**Problem statement**
Although the entries contain pictures, only their text goes into the copy, set down exactly.

====== Materials provided

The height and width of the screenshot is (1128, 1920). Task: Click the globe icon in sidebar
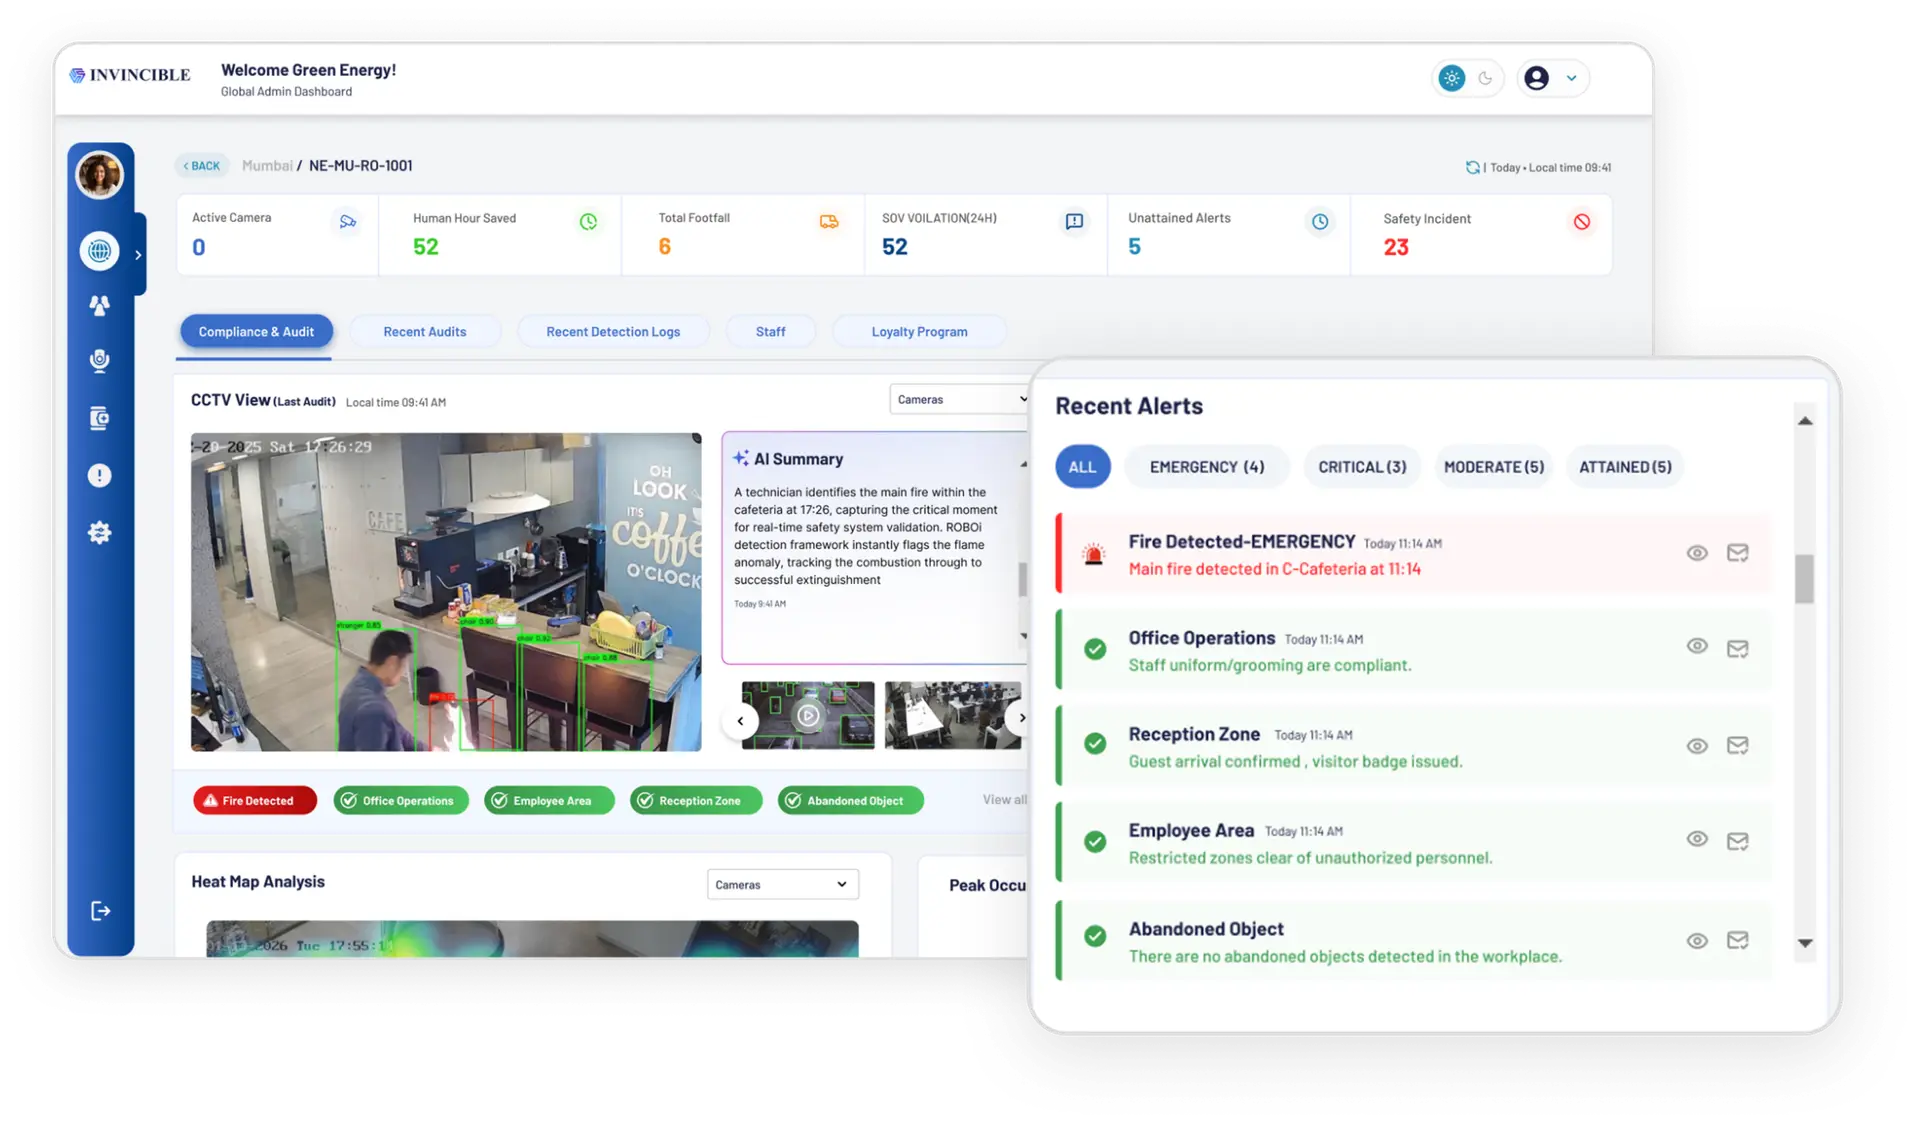pyautogui.click(x=100, y=251)
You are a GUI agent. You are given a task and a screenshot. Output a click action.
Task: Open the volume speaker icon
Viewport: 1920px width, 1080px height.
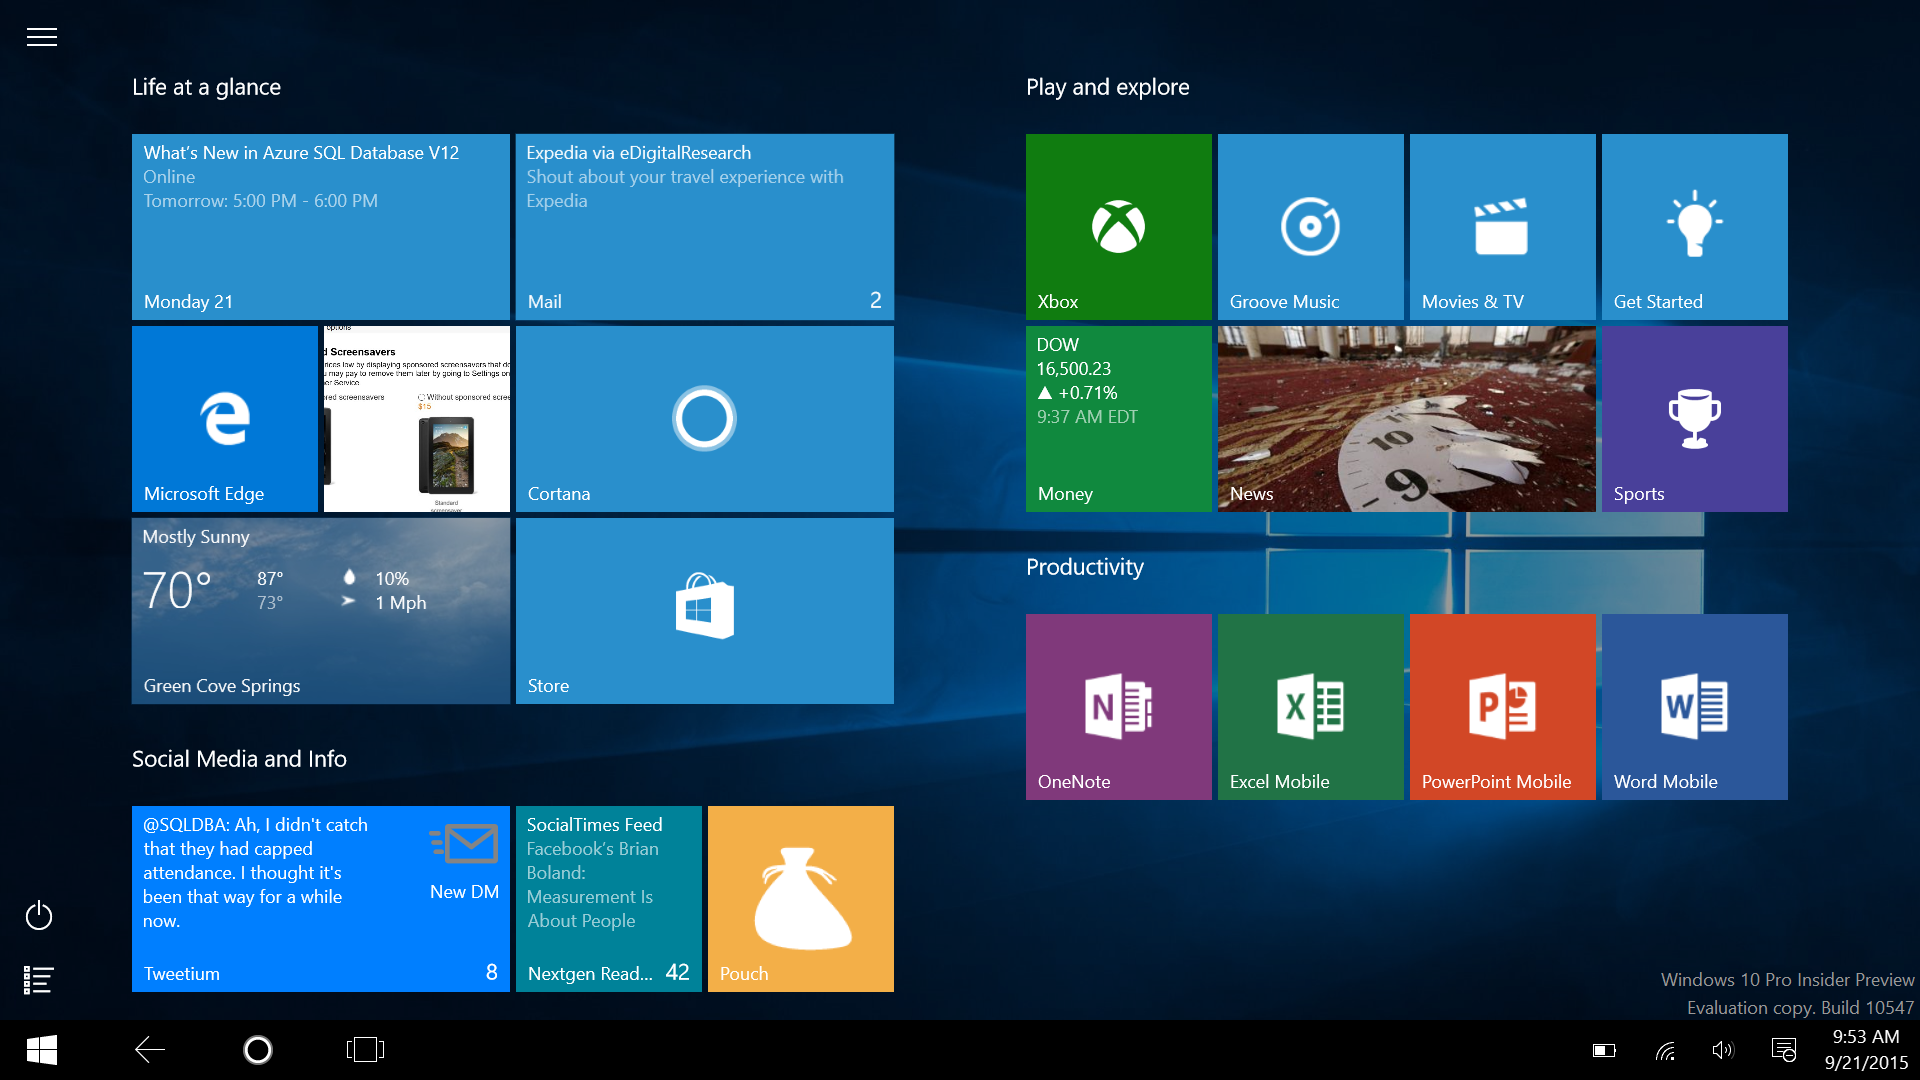1722,1050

============

**Answer to this task**
The height and width of the screenshot is (1128, 1920). Task: Click the globe icon in sidebar
pyautogui.click(x=100, y=251)
You are a GUI agent. You are given a task and a screenshot. Output a click action.
Task: Open the volume speaker icon
Viewport: 1920px width, 1080px height.
1722,1050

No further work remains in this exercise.